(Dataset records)
#####
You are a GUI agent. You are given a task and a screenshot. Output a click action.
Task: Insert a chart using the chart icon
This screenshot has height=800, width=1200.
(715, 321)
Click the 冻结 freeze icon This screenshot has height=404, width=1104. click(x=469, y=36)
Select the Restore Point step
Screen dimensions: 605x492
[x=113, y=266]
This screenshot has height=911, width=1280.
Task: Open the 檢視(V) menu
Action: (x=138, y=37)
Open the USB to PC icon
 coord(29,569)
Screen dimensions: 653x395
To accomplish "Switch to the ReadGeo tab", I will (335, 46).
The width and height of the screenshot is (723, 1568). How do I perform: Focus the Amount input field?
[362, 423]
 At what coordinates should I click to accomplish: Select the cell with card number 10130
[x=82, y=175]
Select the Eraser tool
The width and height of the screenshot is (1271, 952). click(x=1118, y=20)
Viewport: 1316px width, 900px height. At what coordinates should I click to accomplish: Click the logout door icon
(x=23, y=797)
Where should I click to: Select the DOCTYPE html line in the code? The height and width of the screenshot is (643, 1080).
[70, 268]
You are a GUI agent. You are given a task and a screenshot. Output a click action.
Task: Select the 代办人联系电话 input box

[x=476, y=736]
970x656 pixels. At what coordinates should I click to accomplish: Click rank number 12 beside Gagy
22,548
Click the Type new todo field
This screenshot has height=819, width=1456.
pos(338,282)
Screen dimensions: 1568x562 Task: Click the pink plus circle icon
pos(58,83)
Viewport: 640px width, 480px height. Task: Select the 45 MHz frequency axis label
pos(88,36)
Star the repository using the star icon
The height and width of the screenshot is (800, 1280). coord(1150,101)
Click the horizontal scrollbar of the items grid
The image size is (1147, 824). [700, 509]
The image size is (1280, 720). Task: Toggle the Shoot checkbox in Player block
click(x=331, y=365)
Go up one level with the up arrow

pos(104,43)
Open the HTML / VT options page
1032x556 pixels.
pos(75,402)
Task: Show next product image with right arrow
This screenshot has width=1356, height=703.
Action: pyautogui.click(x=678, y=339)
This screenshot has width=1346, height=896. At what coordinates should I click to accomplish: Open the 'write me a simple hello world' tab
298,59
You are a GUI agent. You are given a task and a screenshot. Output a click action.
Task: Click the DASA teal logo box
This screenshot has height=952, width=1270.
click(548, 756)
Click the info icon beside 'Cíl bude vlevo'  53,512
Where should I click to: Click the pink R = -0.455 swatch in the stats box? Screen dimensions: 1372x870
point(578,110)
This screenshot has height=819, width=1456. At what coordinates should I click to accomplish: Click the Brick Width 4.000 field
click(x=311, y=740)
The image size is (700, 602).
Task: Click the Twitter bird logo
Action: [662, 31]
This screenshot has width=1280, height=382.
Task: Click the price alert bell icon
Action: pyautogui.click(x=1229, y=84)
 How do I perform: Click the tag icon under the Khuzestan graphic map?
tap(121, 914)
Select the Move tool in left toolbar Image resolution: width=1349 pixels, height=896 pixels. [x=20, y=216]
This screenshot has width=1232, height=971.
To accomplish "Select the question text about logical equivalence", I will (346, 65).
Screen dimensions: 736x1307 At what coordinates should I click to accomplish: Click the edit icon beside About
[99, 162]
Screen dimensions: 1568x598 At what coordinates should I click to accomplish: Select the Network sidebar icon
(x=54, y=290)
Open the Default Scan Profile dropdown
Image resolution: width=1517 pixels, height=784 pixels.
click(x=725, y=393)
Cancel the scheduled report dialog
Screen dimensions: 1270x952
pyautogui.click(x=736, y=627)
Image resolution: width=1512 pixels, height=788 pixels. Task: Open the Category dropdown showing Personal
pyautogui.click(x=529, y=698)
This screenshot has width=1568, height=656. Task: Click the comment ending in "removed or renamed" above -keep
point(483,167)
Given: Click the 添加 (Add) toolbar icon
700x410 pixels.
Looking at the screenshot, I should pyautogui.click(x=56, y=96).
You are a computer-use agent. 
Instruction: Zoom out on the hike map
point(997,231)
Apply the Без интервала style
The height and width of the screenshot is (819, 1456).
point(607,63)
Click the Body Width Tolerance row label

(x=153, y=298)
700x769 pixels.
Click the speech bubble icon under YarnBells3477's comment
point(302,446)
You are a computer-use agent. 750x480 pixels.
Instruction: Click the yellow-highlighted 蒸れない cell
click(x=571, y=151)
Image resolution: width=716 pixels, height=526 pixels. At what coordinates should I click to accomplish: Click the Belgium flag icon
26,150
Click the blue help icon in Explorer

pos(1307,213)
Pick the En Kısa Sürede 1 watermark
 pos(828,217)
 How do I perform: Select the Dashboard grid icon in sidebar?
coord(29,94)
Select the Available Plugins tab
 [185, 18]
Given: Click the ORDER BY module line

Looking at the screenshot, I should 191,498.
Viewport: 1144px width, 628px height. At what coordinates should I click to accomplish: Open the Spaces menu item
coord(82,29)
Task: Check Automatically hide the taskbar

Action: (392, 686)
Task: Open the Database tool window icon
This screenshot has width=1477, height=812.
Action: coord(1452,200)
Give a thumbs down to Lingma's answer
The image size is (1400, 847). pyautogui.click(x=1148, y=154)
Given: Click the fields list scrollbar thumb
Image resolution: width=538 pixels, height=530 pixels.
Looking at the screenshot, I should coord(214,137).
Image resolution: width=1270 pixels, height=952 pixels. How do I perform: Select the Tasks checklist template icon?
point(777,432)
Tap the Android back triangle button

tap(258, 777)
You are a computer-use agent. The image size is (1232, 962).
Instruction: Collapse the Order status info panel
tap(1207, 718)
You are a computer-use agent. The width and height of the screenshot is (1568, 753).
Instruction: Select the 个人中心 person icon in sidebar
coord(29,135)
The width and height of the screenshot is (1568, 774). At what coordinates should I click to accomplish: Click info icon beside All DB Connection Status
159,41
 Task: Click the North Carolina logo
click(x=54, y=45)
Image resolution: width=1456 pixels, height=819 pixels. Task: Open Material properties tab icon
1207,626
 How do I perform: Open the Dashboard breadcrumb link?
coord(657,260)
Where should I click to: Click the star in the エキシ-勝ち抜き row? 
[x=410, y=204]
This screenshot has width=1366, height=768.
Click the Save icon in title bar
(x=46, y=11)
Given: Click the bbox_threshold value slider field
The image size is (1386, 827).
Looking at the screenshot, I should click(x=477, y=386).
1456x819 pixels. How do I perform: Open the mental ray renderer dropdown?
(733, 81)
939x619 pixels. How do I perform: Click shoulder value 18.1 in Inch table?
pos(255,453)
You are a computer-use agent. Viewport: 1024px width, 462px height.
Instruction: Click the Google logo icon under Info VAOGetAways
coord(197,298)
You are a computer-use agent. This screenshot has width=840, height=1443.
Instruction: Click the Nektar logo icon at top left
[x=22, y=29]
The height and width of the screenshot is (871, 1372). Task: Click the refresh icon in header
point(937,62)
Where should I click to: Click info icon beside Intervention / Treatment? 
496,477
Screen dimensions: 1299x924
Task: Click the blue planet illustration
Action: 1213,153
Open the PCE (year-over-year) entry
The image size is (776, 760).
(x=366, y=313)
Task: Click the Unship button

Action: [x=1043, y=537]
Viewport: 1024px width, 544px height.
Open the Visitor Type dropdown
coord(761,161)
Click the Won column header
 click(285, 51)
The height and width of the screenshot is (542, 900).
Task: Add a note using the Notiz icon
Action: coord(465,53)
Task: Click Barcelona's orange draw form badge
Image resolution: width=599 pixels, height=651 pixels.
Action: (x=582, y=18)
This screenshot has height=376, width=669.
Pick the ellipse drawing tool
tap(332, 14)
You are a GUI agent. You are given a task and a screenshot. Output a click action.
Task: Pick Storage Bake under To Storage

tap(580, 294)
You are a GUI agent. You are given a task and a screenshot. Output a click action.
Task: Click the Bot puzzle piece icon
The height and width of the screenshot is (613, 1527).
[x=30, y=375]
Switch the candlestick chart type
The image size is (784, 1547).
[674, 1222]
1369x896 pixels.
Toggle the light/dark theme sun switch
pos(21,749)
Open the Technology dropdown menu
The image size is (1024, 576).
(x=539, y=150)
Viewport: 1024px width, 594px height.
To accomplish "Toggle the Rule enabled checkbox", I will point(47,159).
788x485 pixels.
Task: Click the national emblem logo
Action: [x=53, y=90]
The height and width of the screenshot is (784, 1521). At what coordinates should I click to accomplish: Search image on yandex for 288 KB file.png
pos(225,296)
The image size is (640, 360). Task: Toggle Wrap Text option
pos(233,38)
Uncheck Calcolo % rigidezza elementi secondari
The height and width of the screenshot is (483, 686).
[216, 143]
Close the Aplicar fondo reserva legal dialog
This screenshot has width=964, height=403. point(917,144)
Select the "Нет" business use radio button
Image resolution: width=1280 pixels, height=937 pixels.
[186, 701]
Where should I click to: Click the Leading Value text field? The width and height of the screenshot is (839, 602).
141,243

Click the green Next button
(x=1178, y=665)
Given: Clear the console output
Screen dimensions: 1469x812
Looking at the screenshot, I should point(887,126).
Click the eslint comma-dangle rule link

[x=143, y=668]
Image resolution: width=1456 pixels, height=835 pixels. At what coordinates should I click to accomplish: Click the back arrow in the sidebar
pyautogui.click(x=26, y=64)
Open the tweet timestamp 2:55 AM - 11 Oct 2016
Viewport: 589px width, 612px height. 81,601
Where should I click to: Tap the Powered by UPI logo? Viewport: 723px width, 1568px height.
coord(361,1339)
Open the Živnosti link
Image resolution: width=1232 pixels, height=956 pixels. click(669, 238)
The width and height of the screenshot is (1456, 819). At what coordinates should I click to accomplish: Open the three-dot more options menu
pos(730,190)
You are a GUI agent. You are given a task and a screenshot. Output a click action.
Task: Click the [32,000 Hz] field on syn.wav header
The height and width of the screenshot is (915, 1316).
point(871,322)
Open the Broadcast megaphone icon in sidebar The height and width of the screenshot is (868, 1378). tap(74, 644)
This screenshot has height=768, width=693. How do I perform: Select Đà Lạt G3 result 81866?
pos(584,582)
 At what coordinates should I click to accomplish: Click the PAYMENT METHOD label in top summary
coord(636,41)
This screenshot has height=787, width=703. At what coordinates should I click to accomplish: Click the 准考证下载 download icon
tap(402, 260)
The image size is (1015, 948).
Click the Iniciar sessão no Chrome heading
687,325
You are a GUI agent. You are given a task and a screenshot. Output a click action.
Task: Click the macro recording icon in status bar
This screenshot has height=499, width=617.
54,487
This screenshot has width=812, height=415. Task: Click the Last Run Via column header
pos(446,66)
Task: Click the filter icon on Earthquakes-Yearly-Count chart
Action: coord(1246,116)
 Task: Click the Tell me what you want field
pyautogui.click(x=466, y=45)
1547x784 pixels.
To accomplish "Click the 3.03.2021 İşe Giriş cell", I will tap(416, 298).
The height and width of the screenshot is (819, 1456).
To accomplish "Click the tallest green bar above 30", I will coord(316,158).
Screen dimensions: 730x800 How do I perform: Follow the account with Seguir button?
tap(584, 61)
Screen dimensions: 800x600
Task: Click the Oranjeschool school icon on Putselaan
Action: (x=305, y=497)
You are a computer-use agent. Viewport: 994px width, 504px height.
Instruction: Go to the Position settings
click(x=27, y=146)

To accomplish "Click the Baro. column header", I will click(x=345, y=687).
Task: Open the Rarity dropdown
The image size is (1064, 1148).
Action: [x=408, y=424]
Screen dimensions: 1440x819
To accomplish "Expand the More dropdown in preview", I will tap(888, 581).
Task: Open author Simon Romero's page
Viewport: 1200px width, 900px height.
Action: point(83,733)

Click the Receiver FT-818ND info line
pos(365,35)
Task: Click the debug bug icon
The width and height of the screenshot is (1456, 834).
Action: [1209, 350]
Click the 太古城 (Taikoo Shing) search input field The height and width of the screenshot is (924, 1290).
#####
What you are asked to do. Recast the rows from the line with "Select the Available Plugins tab" up to and including the line with "Action: (392, 686)" as a JSON list of strings, one string per line, leaving out blank lines.

Result.
[
  "Select the Available Plugins tab",
  " [185, 18]",
  "Given: Click the ORDER BY module line",
  "Looking at the screenshot, I should 191,498.",
  "Viewport: 1144px width, 628px height. At what coordinates should I click to accomplish: Open the Spaces menu item",
  "coord(82,29)",
  "Task: Check Automatically hide the taskbar",
  "Action: (392, 686)"
]